After the murder, one of the killers rides around in the red Mazda truck that West had driven to the park that night. Impressed by the power of the truck, he squeals the tires the way the drag racers do it. Then he goes on over to the laundromat on Troup Highway in Tyler to do a load of wash.
"I do not like homosexuals. I do not care for them", said a 29-year-old convicted felon named Donald Aldrich in the confession he gave to investigators in the murder of Nicholas West in Tyler. "And a lot of times, homosexuals are known for carrying quite a bit of money on them. So that's where it comes in with hitting them. Kind of more or less like a vengeful type thing. And then a lot of kids, a lot of teenagers, they'll tell you, well, let's go fag-bashing".
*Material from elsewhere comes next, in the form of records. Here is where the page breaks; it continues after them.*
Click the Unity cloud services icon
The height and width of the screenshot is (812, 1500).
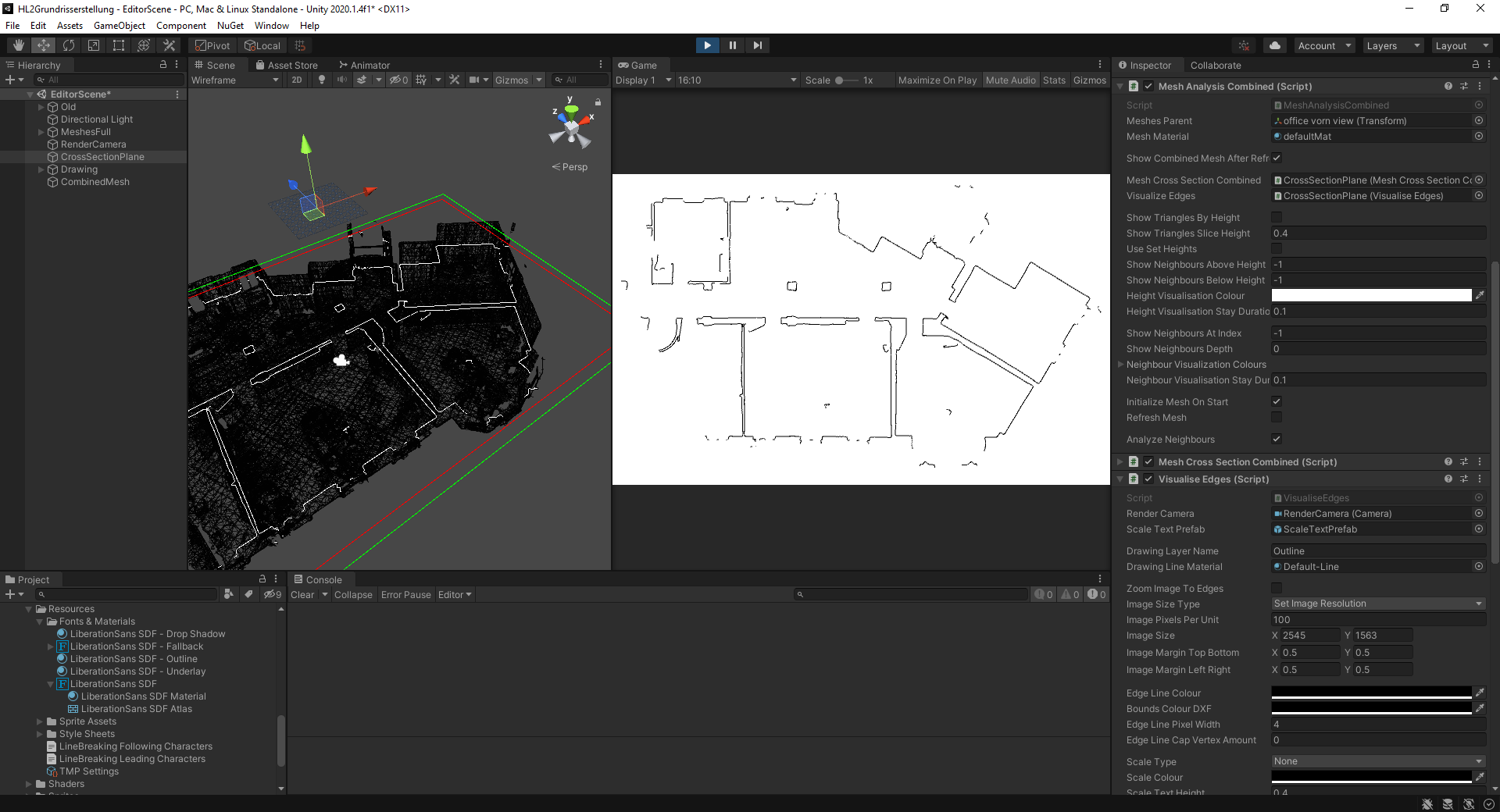tap(1274, 45)
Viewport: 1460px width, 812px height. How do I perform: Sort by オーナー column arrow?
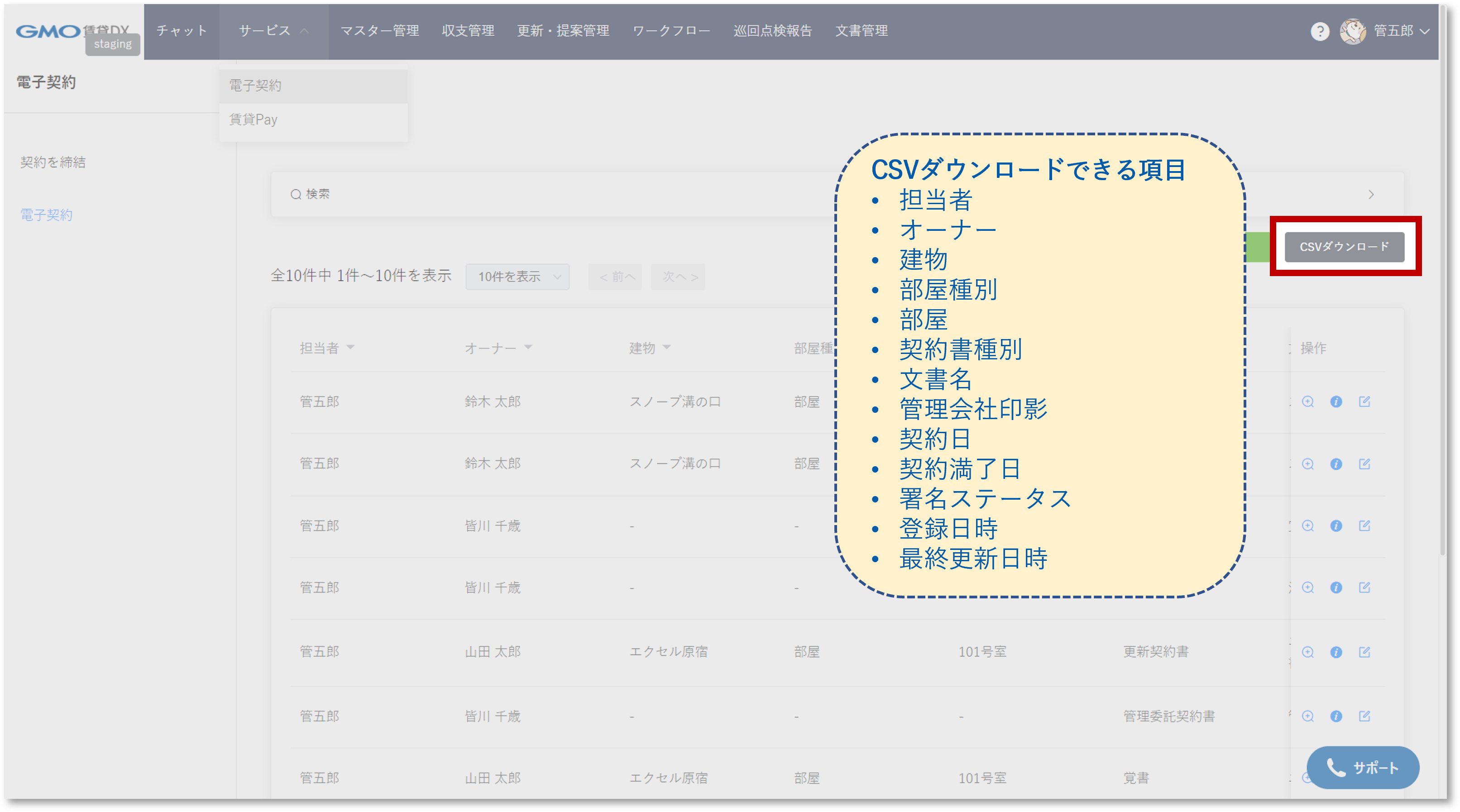pyautogui.click(x=528, y=347)
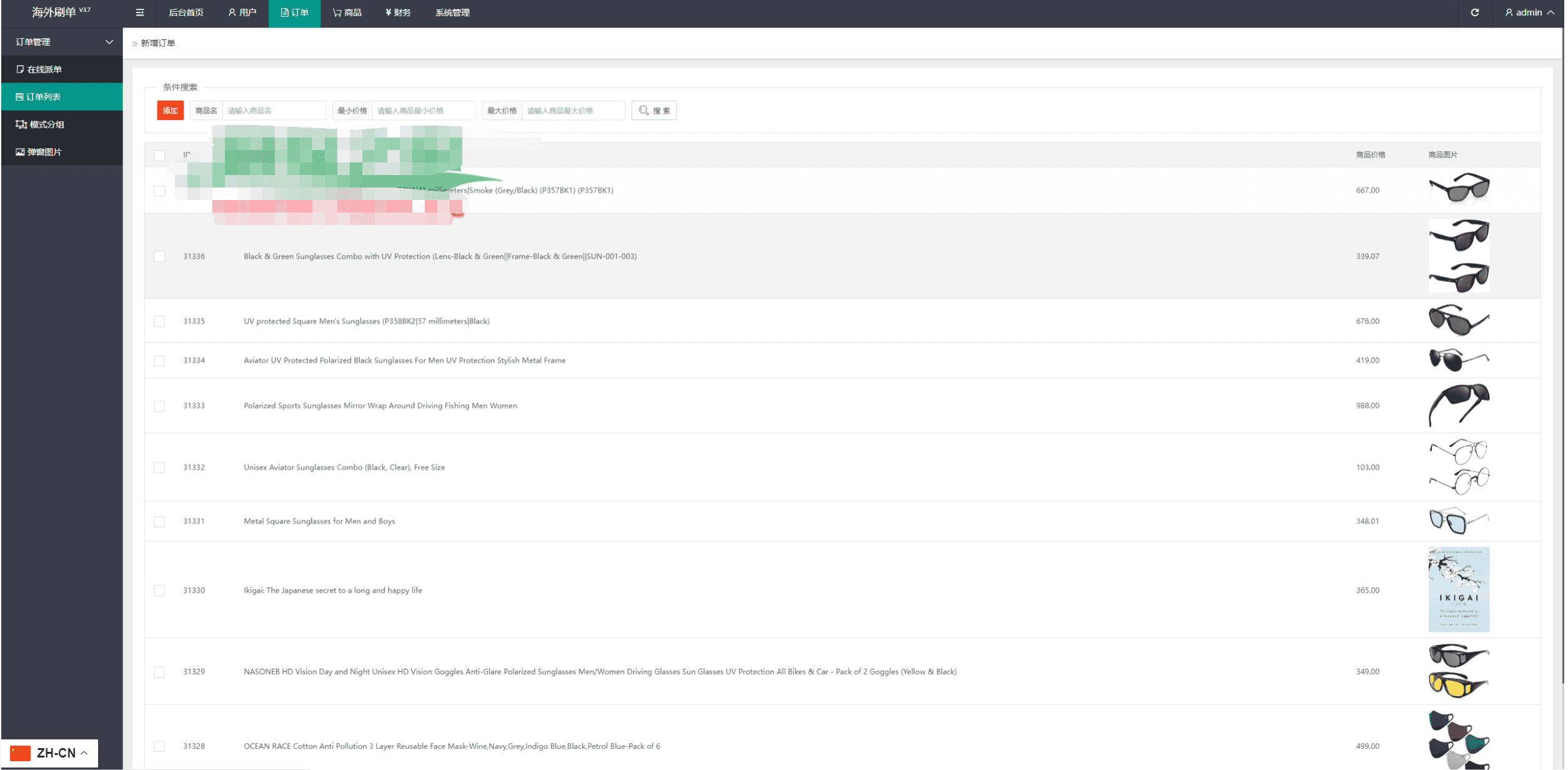The height and width of the screenshot is (770, 1568).
Task: Open the admin account dropdown
Action: pyautogui.click(x=1529, y=12)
Last August in a courtoom in Kerrville, where Aldrich was on trial for capital murder, Hardy-Garcia listened to the testimony of a 15-year-old boy who had been part of a group that liked to go fag-bashing in Tyler. What she saw was a child, a "baby boy" who was scared to death, and she became convinced that what he felt in his heart for homosexuals was the product of an environment in which gays are depicted over and over again as perverts, predators, and pedophiles.
Behind the impenetrable windows of the prison waiting area, where death-row inmates in the state of Texas entertain all visitors until they are executed by lethal injection, Donald Aldrich tries to explain some of the psychology that went into the killing of Nicholas West that November night in 1993. Aldrich's features are flat and bland: narrow lips, a high crown of a forehead leading up to a thinning crust of hair, frozen blue eyes that, like a broken clock, send nothing out and take nothing back.
Some of what he says is eminently predictable: the way he regrets what happened on that field of red clay, how there wasn't supposed to be shooting that night ("the guns were there to stop the violence", he says in a surreal parody of an NRA slogan), the sorrow he feels for Nicholas West's family, and his own never-ending bad dreams.
And yet Aldrich holds back little on the subject of gays. His resentment at how their rights seem to take precedence over his is palpable as he invokes God and the bible in calling homosexuals sick and unnatural. He notes that some of the teenagers he hung with hated gays even more than he did. He says they made fun of the way gays talked, and called them "queers", "fags", and "dick suckers" when they weren't plotting ways to rob and beat them.
In Donald Aldrich's view, the queers had everything. He had only his life in a trailer park over in Rockwall, his 10th-grade education and a bad marriage. He had only his go-nowhere restaurant jobs at places like Popeyes to fill the time between the burglary sprees and the prison stints.
"I work all my life tryin' to have something nice and make something of myself", he says. "About the best job I can get is working in a restaurant makin' minimum wage or just barely over it, and it's like, I get no breaks. From the time I was a kid, it seemed like there was a lot against me, and yet here they are, they're doing something that God totally condemns in the bible. But look at everything they've got. They've got all this nice stuff. They've got all these good jobs, sit back at a desk or sit back in an air-conditioned building not having to sweat, not having to bust their ass, and they've got money. They've got the cars. They've got the apartments. They've got all the nice stuff in 'em. So yeah, I resented that".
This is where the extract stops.